Beet juice has been shown to lower blood pressure. An Australian study published in Nutrition Journal found that men who drank 17.6 ounces of a beet juice beverage ( about 3/4 beet juice and 1/4 apple juice) saw a drop of 4-5 points in their systolic blood pressure six hours later. The nitrates in beets are thought to be responsible for the effect. Nitrates from beets and leafy green vegetables are converted in the body to nitric oxide, which relaxes the blood vessels and dilates them. This helps blood flow more easily though the vessels and lowers blood pressure.
Beet juice also helps your body respond better to exercise. One study involved 10 men who engaged in moderate- or severe- exercise on 6 different occasions after drinking 70, 140, or 280 ml of beet juice or a placebo. While neither the placebo nor the 70 ml dose of beet juice had any effect, the 140 ml dose ( about 1/2 cup) reduced oxygen consumption by 1.7 % during moderate exercise and and 280 ml dose ( a little more than 1 cup) reduced it by 3.0%. In addition, the time it took for the muscles to become fatigued was extended by 14% and 12%, respectively for the 140 ml and 280 ml doses of beet juice.

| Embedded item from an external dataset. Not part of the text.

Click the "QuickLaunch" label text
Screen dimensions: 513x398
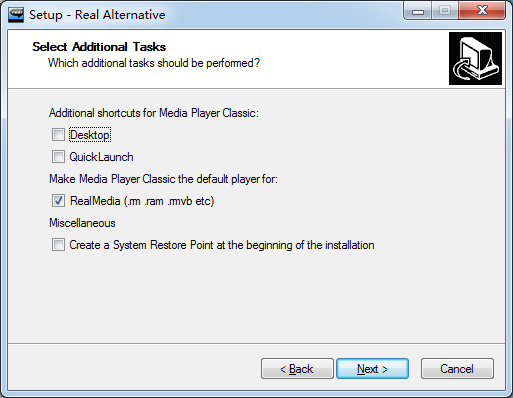(x=101, y=157)
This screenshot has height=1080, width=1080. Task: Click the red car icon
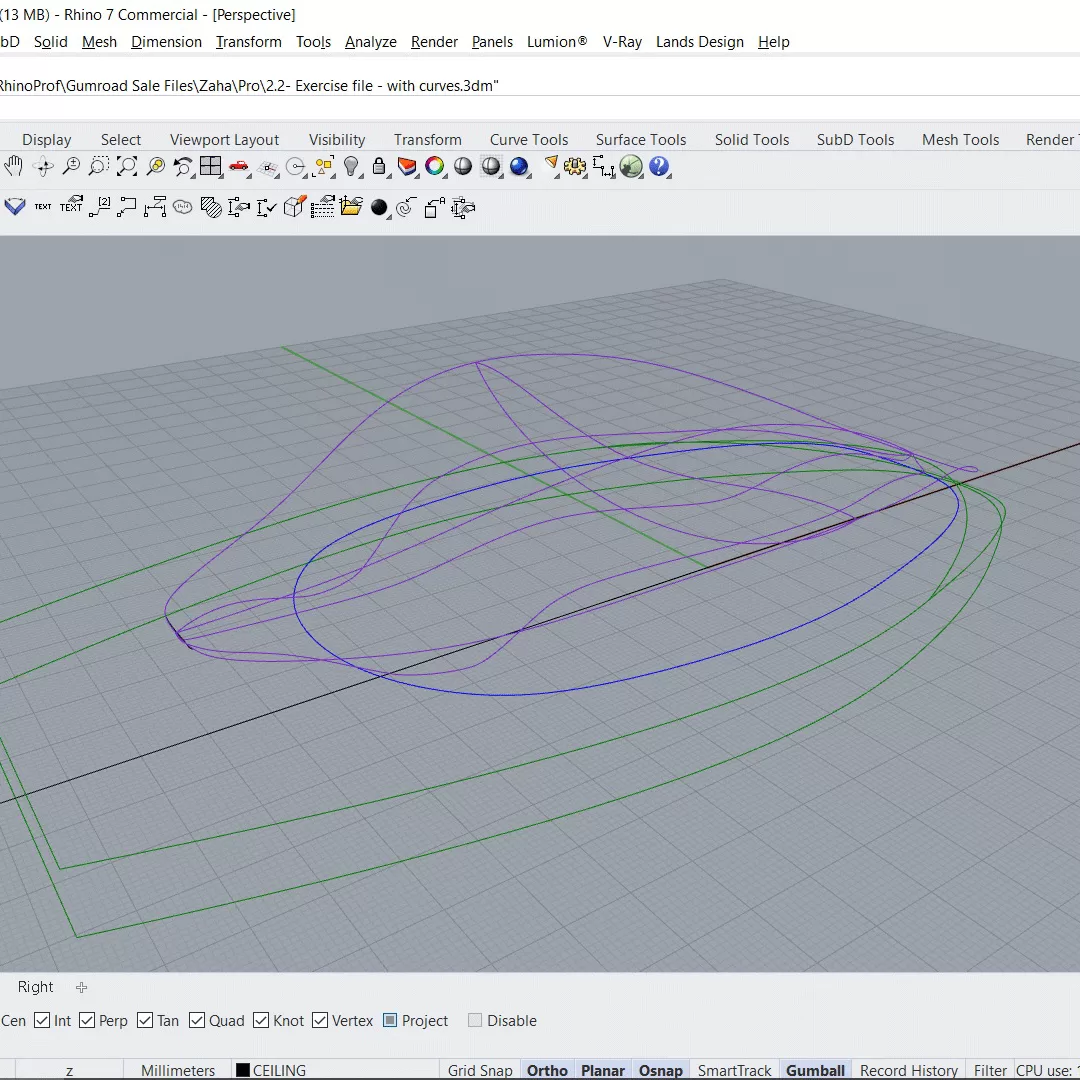pos(238,166)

How do I use beets and their greens?
Beets can be eaten raw. Just peel and grate them into a salad for added crunch and color. They also can be boiled or roasted. When boiling beets, it is best to leave their skins on during cooking, so that they don’t “bleed” their red juices. Beets are ready when you can easily pierce them with the tip of a sharp knife. Then you can drain them, run them under cold water briefly, and peel them. Once peeled, they can be cut into slices, quarters, or cubes. Warm, cooked beets can be served with a splash of lemon or orange juice and herbs. (Acid from citrus juices or vinegar helps to retain their bright red color.) Chilled cooked beets can be added to salads; they work well with oranges, carrots, or chickpeas. They also can be pureed to make a beet soup known as borscht or a hummus-like dip. Raw beet greens can be added to a leafy salad. They also can be lightly steamed, like spinach or kale.

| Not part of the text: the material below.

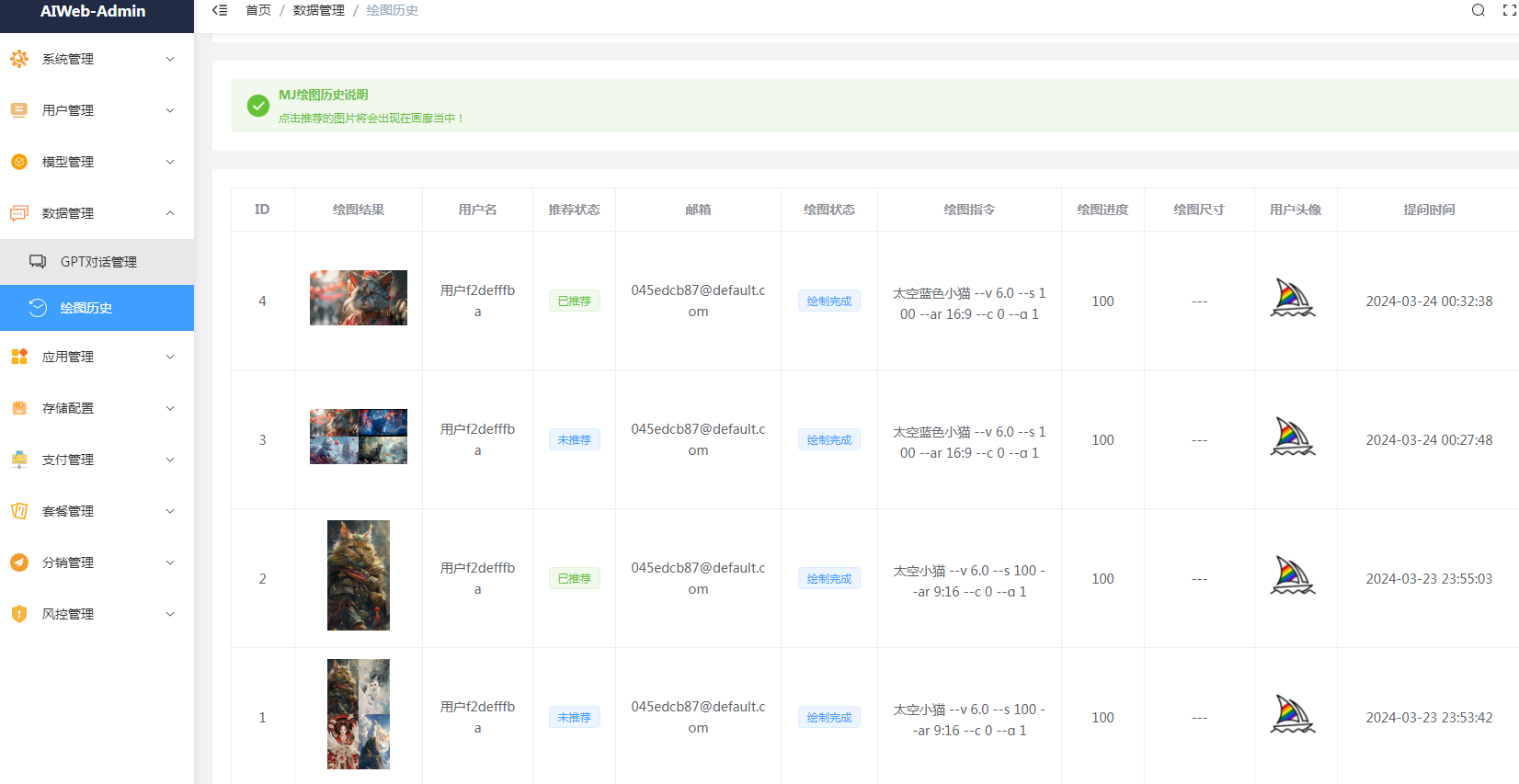Toggle 未推荐 status tag for ID 3

point(575,440)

With so many ways to eat beets, surely you can find one you enjoy!
You can start by trying this beautiful ruby colored beet dip. Serve it with crackers, pita bread wedges, or crudites or use it as a pretty topping for your baked potato.
You can get the recipe : Beet Dip.
Note: Red beets can stain your hands and clothes, so you may wish to wear an apron and proceed with caution when preparing this dish.